6 Contents Demo 46: Heteroscedasticity and Its Consequences 129 Homoscedasticity an assumption behind many statistical calculations What happens when that assumption is not met Distributions 133 Demo 47: Wait Time and the Geometric Distribution 134 The distribution of times until something happens How this is the geometric distribution Demo 48: The Exponential and Poisson Distributions 137 The continuous analog to the geometric distribution How many events happen in a given period: a Poisson distribution Demo 49: Sampling Without Replacement and the Hypergeometric Distribution 140 How distributions change when the sample is large compared to the population Demo 50: The Bizarre Cauchy Distribution 143 The Cauchy distribution The meaning of mean and standard deviation; how it s possible for a distribution to have neither Appendix A: How Did They Do That? 145 Appendix B: A Little Mathematical Statistics 151 Some Basics 151 The Distribution of the Sample Mean 154 A Random Walk: Two Proofs That the Mean Square Distance Is N 155 How to Generate Correlated Data 157 Sample Variance: Why the Denominator Is n The Geometric Distribution: Proof That the Mean Is (1/p) 160 Generating Normally Distributed Random Numbers 162 Selected Solutions William Finzer ix

Institute of Actuaries of India Subject CT3 Probability and Mathematical Statistics

Institute of Actuaries of India Subject CT3 Probability and Mathematical Statistics Institute of Actuaries of India Subject CT3 Probability and Mathematical Statistics For 2015 Examinations Aim The aim of the Probability and Mathematical Statistics subject is to provide a grounding in

More information

Teaching Statistics with Fathom

Teaching Statistics with Fathom Teaching Statistics with Fathom UCB Extension X369.6 (2 semester units in Education) COURSE DESCRIPTION This is a professional-level, moderated online course in the use of Fathom Dynamic Data software

More information

Inferential Statistics

Inferential Statistics Inferential Statistics Sampling and the normal distribution Z-scores Confidence levels and intervals Hypothesis testing Commonly used statistical methods Inferential Statistics Descriptive statistics are

More information

Summary of Probability

Summary of Probability Summary of Probability Mathematical Physics I Rules of Probability The probability of an event is called P(A), which is a positive number less than or equal to 1. The total probability for all possible

More information

Chapter 16 Multiple Choice Questions (The answers are provided after the last question.)

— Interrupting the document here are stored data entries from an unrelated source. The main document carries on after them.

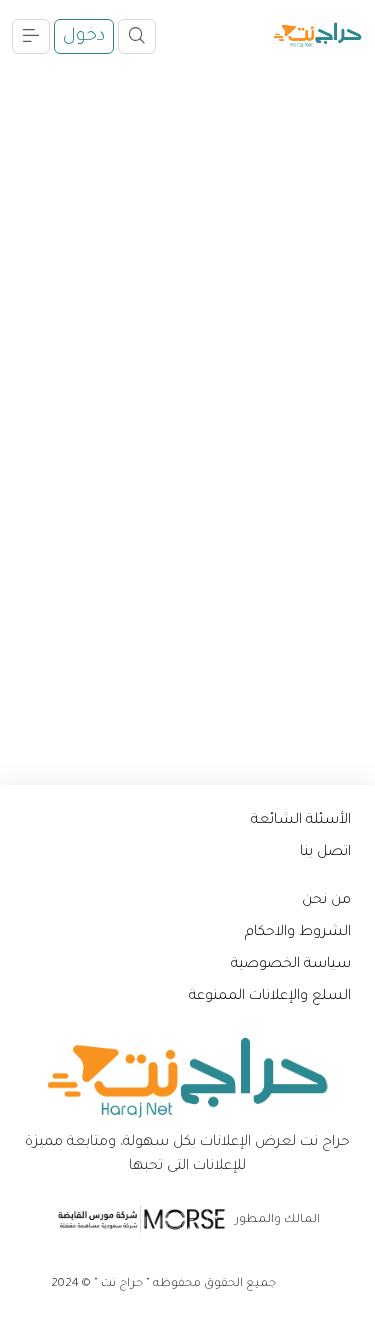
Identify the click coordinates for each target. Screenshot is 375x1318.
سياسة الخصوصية (291, 965)
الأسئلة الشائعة (301, 821)
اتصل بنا (325, 853)
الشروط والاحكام (298, 933)
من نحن (326, 901)
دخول (84, 37)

Chapter 16 Multiple Choice Questions (The answers are provided after the last question.) Chapter 16 Multiple Choice Questions (The answers are provided after the last question.) 1. Which of the following symbols represents a population parameter? a. SD b. σ c. r d. 0 2. If you drew all possible

More information

Simple Linear Regression Inference

Simple Linear Regression Inference Simple Linear Regression Inference 1 Inference requirements The Normality assumption of the stochastic term e is needed for inference even if it is not a OLS requirement. Therefore we have: Interpretation

More information

Business Statistics. Successful completion of Introductory and/or Intermediate Algebra courses is recommended before taking Business Statistics.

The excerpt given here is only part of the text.